AITB for wanting my mother to die before me?
My mother is 46, and I’m 17. My father’s a no-show — financially present, but not enough. In our country, especially in our family, the culture is that children take care of their parents. So I’m expected to take care of her forever, even if I get married, and she insists on living with us.
If I say I want to go abroad, her response is always, “You’re leaving me?” I feel so torn. She’s not a bad mother, not abusive. She works hard and takes care of my needs and wants, but our relationship is kind of messy. There’s always hidden resentment that bubbles up through comments like, “You’re not rich, stop acting like one,” whenever I buy things I want, or “You’re the worst child, I don’t expect anything from you when I get older,” every time we argue. She also gets irritated easily, so one bit of talking back turns into a string of curses thrown at me.
I’m far from being a perfect daughter. I know I have many shortcomings, but honestly, our relationship has been like this ever since I became a teenager. We don’t even apologize to each other — we just let things cool down and move on. I don’t know how to communicate with her without feeling like I’m wrong for what I feel. Our views just don’t align: religion (she’s religious), my father’s incompetence (I resent him, but she doesn’t want me to and says he’s still my father), politics (she’s a fanatic), everything.
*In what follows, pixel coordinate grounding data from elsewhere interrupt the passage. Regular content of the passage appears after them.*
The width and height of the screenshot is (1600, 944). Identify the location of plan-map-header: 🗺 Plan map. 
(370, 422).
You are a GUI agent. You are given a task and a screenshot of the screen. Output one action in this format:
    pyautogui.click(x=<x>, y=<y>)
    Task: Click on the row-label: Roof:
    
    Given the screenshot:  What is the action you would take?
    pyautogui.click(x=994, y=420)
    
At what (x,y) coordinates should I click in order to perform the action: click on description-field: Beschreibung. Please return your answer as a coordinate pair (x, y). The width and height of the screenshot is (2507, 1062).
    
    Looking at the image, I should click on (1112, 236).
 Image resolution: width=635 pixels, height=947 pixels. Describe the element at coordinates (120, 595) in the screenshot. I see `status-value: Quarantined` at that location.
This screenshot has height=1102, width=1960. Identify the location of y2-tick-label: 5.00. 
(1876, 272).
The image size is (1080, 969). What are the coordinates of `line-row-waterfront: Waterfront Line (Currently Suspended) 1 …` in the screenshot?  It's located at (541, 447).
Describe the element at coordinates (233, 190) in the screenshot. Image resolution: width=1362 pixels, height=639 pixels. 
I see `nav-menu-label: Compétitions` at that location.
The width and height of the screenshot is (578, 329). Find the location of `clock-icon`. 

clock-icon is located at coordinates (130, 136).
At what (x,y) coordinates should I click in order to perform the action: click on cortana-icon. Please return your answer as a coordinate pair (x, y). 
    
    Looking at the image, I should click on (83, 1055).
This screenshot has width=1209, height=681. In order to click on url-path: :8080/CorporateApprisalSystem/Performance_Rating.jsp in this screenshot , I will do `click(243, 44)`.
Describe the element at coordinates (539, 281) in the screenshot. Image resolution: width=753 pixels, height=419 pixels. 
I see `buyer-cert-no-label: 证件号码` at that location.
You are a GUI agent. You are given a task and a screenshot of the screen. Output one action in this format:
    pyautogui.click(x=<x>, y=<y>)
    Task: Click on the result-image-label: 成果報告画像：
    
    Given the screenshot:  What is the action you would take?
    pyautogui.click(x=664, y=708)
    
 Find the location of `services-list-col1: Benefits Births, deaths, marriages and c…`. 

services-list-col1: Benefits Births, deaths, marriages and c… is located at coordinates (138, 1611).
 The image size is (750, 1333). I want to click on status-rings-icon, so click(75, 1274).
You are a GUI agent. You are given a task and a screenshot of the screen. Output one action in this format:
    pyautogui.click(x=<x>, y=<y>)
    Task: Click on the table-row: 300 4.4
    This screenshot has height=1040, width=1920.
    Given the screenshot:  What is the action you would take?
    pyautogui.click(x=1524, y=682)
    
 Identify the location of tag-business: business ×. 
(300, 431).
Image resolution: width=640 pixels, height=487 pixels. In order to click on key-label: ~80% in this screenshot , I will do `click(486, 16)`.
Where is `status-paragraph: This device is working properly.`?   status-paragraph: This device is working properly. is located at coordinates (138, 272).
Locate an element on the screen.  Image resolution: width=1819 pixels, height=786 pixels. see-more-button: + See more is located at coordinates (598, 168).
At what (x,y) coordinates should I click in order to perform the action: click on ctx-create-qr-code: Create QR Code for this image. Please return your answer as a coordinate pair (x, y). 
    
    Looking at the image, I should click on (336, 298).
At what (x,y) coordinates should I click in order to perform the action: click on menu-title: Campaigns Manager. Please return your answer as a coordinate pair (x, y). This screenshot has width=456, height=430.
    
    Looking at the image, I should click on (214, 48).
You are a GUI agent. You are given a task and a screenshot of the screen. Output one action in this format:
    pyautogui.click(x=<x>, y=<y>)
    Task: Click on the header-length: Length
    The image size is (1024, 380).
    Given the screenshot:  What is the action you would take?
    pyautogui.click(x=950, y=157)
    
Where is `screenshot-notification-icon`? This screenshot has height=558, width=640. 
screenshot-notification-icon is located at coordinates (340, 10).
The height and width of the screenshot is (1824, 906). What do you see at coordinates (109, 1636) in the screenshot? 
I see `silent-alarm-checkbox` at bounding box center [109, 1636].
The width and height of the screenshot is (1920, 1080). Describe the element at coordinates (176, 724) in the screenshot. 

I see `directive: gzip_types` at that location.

Seriously, I don’t know what to feel about our relationship. It’s much better than most, but it’s far from perfect. Every conversation about deeper things seems to go sideways because she invalidates everything I feel.
Sometimes I catch myself thinking everything would be better if I died before her, or if she died early so I wouldn’t have as many burdens. But then I realize how insane that sounds, so yeah.
AITA in this situation?
Feel free to give advice, cuz i badly need it.
ps. im not going to do anything about these thoughts, js needed a place to say these. Thank yoy!